[start of EXCERPTED PASSAGE]

Governments closing private schools and nations forming regional governments under which national borders are scheduled to disappear.
dan friesen
So he's just reading this book.
And I think he has a fine voice, and I don't begrudge.
His ability to read.
But I was so disappointed.
This is Mystery Babylon.
This is supposed to be this really big, in-depth deconstruction of how this mystery cult has led all of history up until this point.
And he's just plagiarizing.
And it doesn't even make the point that he wants it to make.
It's incoherent.
What a bummer.
Such a disappointing dude.
jordan holmes
Yeah, I feel like we've moved from anything interpretable to, like, ASMR territory.
dan friesen
Yeah.
jordan holmes
You know, where it's like, he could be reading anything.
As long as it's in that droning voice, his fans would still probably listen.
unidentified
Yeah.
jordan holmes
You know?
Like, it could be the instructions on a 1992 video game.
dan friesen
As long as he let him in Kaji.
jordan holmes
Yep, absolutely.
dan friesen
And so I was listening along to this and I'm like, alright, I guess maybe what we should do is a book report of these books that he's talking about or something that he won't even cop to.
He's just reading them.
And then I was like, okay, you've actually crossed the line.
unidentified
The new religion has a series of leaders.
bill cooper
One is a woman named Alice Bailey, a prolific writer on the subject of the new age.
She was the founder of an organization called the Arcane School, one of the major Lucis Trust divisions.
The Lucis Trust was a major publisher of books supporting the religion and published a newsletter or newspaper called Lucifer.

[end of EXCERPTED PASSAGE]

• PROBLEMS:
• A. Do these statements agree with the podcast transcript? For each, answer yes or no and quote the deciding words. (i) Dan Friesen says he begrudges the reader's ability to read. (ii) The reading is said to have a newsletter or newspaper called Lucifer published by the Lucis Trust. (iii) Dan Friesen calls the reading coherent.
• B. Pick up the podcast transcript after its final line and write what comes next.

[start of MATERIAL PROVIDED]

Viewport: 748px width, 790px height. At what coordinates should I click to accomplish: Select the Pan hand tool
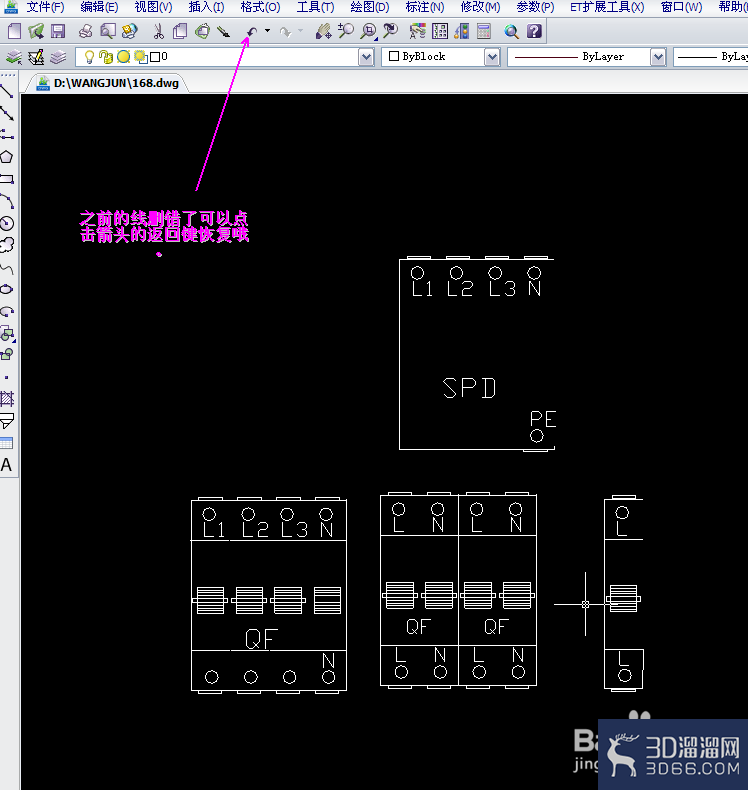[x=323, y=32]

[end of MATERIAL PROVIDED]

• ANSWERS PER TASK:
• A. (i) No: "I don't begrudge." (ii) Yes: "The Lucis Trust was a major publisher of books supporting the religion and published a newsletter or newspaper called Lucifer." (iii) No: "It's incoherent."

• B.
In her book entitled The Externalization of the Hierarchy, she told her readers who the organizations were that were going to bring the New Age religion to the world and she identified them as being, quote, The three main channels through which the preparation for the New Age is going on might be regarded as the Church, the Masonic fraternity, and the educational field.
And folks, that is exactly who is bringing it to realization.
The main thrust of this program It's going to be to examine only one of the three organizations mentioned by Alice Bailey.
That being the Masonic Fraternity.
dan friesen
So I ask myself if Bill's plagiarism is malicious or not.
jordan holmes
Yeah.
dan friesen
And I generally go back and forth, because some of it's just like, eh, you're lazy, this is easier for you, or whatever.
jordan holmes
Sure.
dan friesen
But that clip actually pushed me over the line.
Let me play a little piece of that again for you.
In Epperson's book, after the quote from Alice Bailey, there's a parenthetical paragraph that starts, quote, the main thrust of this book will be to examine only one of the three organizations.
Bill was scanning the text as he read, saw the word book, and replaced it with program, because he knew that saying book would make it too obvious to the listener that he was just reading a book.
At no point does he say that he's just reading Epperson's book, and there are instances like this where he goes out of his way to substitute words to cover up that fact.
And he wants to make it look like what he's reading is the product of his own work or study.
That's the charade that he's playing.
My point here is that Bill is a fraud.
And in that clip there, you can see it clearly.
Using sources and texts to make a larger point is good.
But that is not what Bill is doing.
He is taking ownership over this text that he had no part in creating.
Bad.
jordan holmes
I mean, he didn't even do the high school thing where you just, like, grab the sentences and rearrange them.
You know?
Like, you're too lazy to even do the shit work that a 16-year-old would do.
dan friesen
It indicates to me a lack of caring about the subject.
jordan holmes
Yeah.
dan friesen
Like a high school kid.
jordan holmes
Yeah.
Yeah, everything.
What are you doing, man?
What are you doing?
dan friesen
It's hubris.
jordan holmes
Here's what I'll do.
Because the thought had to occur to him, what I'm going to do is I'm going to read this book.
dan friesen
And pretend it's me.
jordan holmes
Exactly.
dan friesen
Yeah.
jordan holmes
Exactly.
And at no point is there a second thought of like, well, maybe I should cut it up.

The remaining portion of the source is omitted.